_撰寫任務_.
A: 請重寫「閱讀台北二三事」介紹文中從含有"Openbook閱讀誌攜手台"的文字開始、到"得,也可以支付郵資免費訂閱。"結束的部分,並將其中的"文化快遞"一律替換為"文化速遞"。
B: 請接續「閱讀台北二三事」介紹文最後一句,往下續寫。

_選錄段落_.
Openbook閱讀誌攜手台北市文化局的藝文資訊刊物《文化快遞 》,推出「閱讀台北二三事」,用4集的節目,介紹發生在台北市的各種藝文大小事,有自由工作者、藝文場館、還有藝文節慶揭密等等。
隨著產業型態的轉變,疫情刺激遠距工作、在家工作的盛行,近年越來越多人成為自由工作者,而在大大小小的藝文活動中,更可以看到許多季節性的活動,並不設置完整的正職員工,而是在特定時間召集人力。本集邀請經常倡議自由工作者權益的沃時文化 蔡雨辰與自由工作多年的作家劉揚銘,思考人與工作應該是怎樣的關係?如何在理想與現實中取得平衡?
《文化快遞》自2000年刊行至今,以文化局轄下藝文館舍及辦理的藝文活動為出發點、涵蓋表演藝術、視覺藝術、電影、空間、人物、藝文活動,從不同角度記錄文化臺北,是臺北極具代表性的藝文資訊刊物。在臺北各捷運站點、藝文館所、臺北市立圖書館等都可以免費索取獲得,也可以支付郵資免費訂閱。
【精彩內容摘錄】
➤ 自由工作者真的自由嗎?
劉揚銘:「自由」是需要學習的,不可能一開始就自由。開始自由工作後,我體會比較深的是,以前不論是求學或上班,其實很少自主決定……
主持人:對,我們都是被決定。
劉揚銘:我們都是。比方說,當員工時,下一期雜誌要做什麼題目,或下一位客戶的要求,老闆都是直接把案子丟來,我們的責任是執行到好。這樣的過程中,其實是沒有學習到什麼該做?什麼不該做?什麼時間做?用什麼的節奏做完?但這些都是當自由工作者必須學習的。
還記得我剛踏入接案的生活時,一開始心情是非常緊張的,完全不知道能不能這樣生存下去,有什麼案子我全都接啊,後來就想說:欸?這樣跟上班時一樣忙欸……
主持人:可能還更忙。

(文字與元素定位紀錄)
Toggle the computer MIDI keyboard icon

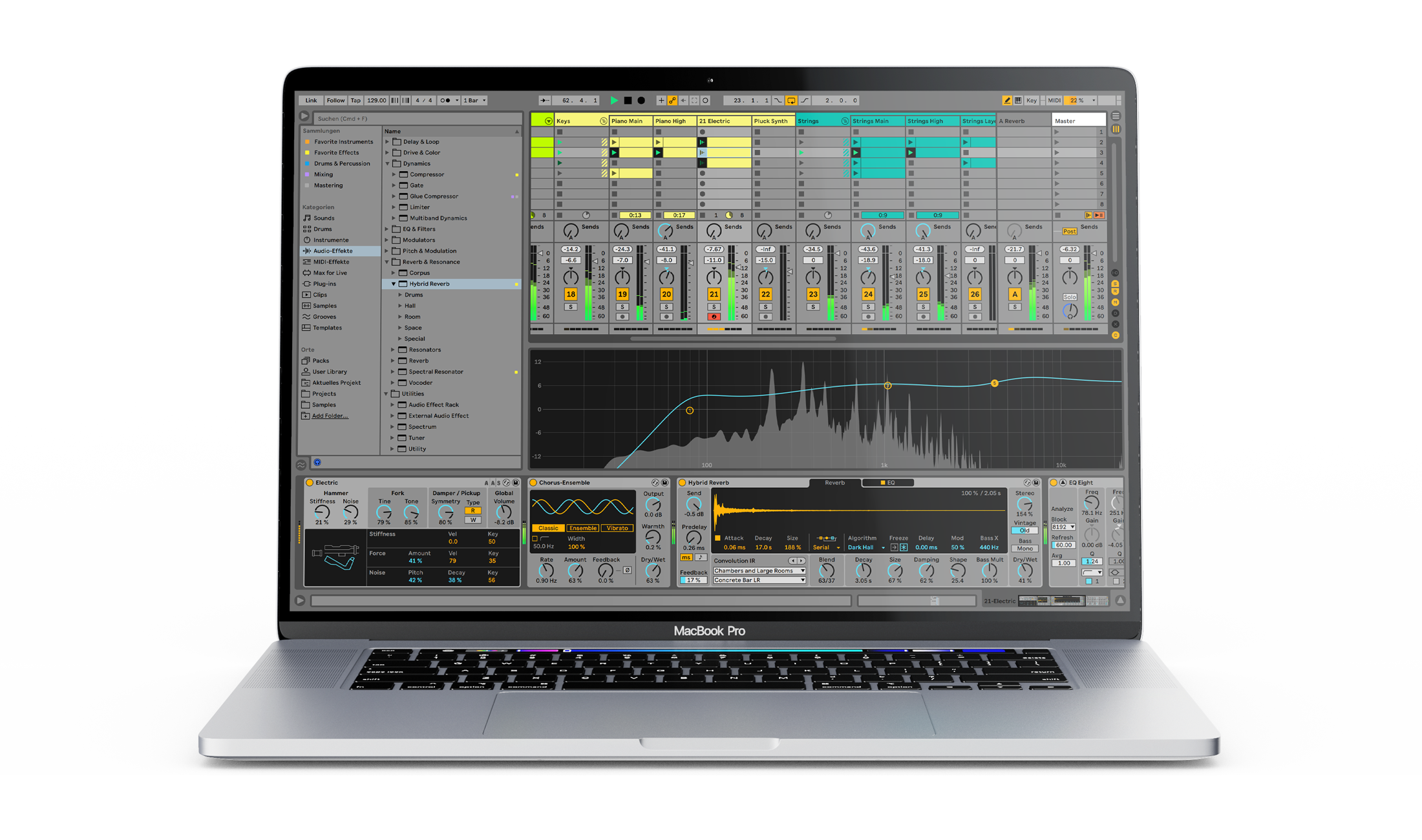coord(1019,101)
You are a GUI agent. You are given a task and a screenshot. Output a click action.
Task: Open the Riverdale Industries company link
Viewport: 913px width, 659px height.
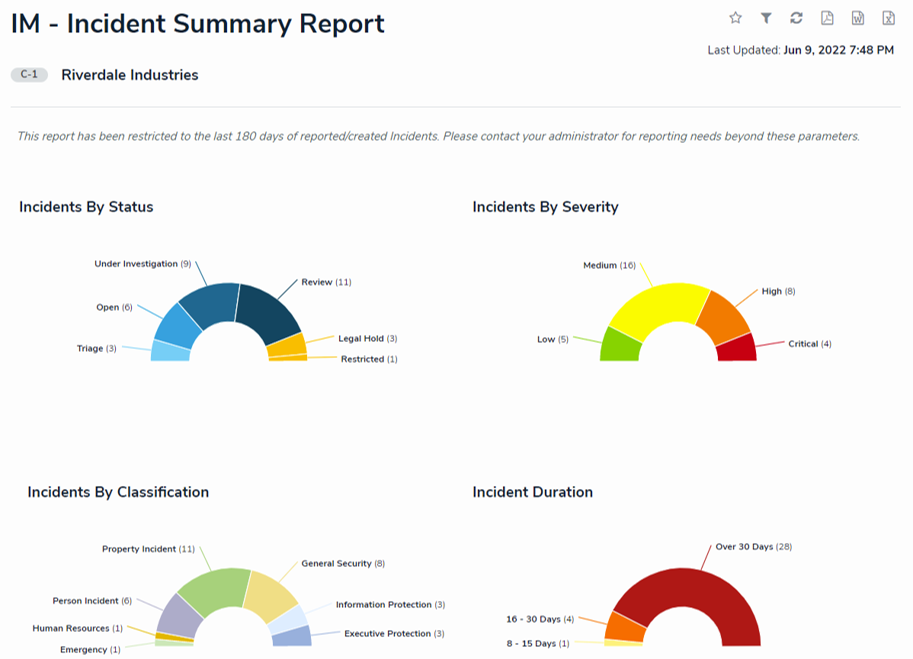[x=130, y=74]
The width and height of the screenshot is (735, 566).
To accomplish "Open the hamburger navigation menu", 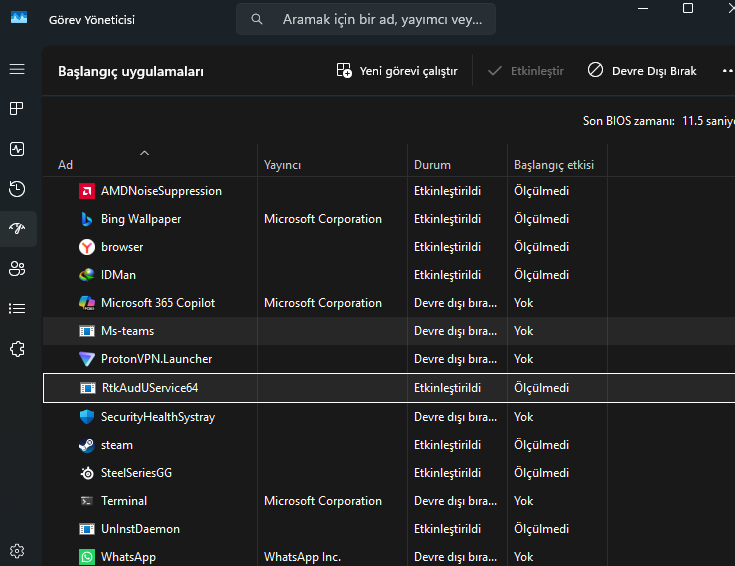I will click(x=17, y=69).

_撰寫回覆_.
A:
Openbook閱讀誌攜手台北市文化局的藝文資訊刊物《文化速遞 》,推出「閱讀台北二三事」,用4集的節目,介紹發生在台北市的各種藝文大小事,有自由工作者、藝文場館、還有藝文節慶揭密等等。
隨著產業型態的轉變,疫情刺激遠距工作、在家工作的盛行,近年越來越多人成為自由工作者,而在大大小小的藝文活動中,更可以看到許多季節性的活動,並不設置完整的正職員工,而是在特定時間召集人力。本集邀請經常倡議自由工作者權益的沃時文化 蔡雨辰與自由工作多年的作家劉揚銘,思考人與工作應該是怎樣的關係?如何在理想與現實中取得平衡?
《文化速遞》自2000年刊行至今,以文化局轄下藝文館舍及辦理的藝文活動為出發點、涵蓋表演藝術、視覺藝術、電影、空間、人物、藝文活動,從不同角度記錄文化臺北,是臺北極具代表性的藝文資訊刊物。在臺北各捷運站點、藝文館所、臺北市立圖書館等都可以免費索取獲得,也可以支付郵資免費訂閱。

B:
劉揚銘:對,那這樣就沒有離開公司的意義了。上班時,我已經把自己搞砸,以前還可以怪老闆,現在沒有人可以怪,只能怪自己,這就有點可怕了。我開始思考,自己的工作量到底可以到怎樣的程度,如果量沒辦法這麼多的話,收入夠不夠生存?如果接很多、節奏很趕,感覺還是像加班一樣累。若節奏放慢的話,那收入怎麼辦……
蔡雨辰:那也像「自我認識」的過程:認識「工作」在你的生命中比重為何?在工作裡,你想達到什麼自我實現?跟工作維持怎樣的關係與距離?這都影響後續接案時,你想接怎樣的案子、用怎樣的費用接那些案子,案子除了錢以外,還可以帶來什麼這一類的原則。剛開始時,會一團迷霧,因為我們還在正職工作時,你是受雇嘛,所有的方向、目標都是老闆訂的。
「自由」代表的是,你必須為自己做各式各樣的選擇:選擇何時工作、怎樣的工作、做多少。我覺得我們在學習的是,在台灣現在這個時刻,要用什麼樣的原則、準則做每一項選擇?如果失敗了,怎麼承擔?我可以承擔多少?這都是很重要的。
➤ 得先在公司上班過,還是可以直接當自由工作者呢?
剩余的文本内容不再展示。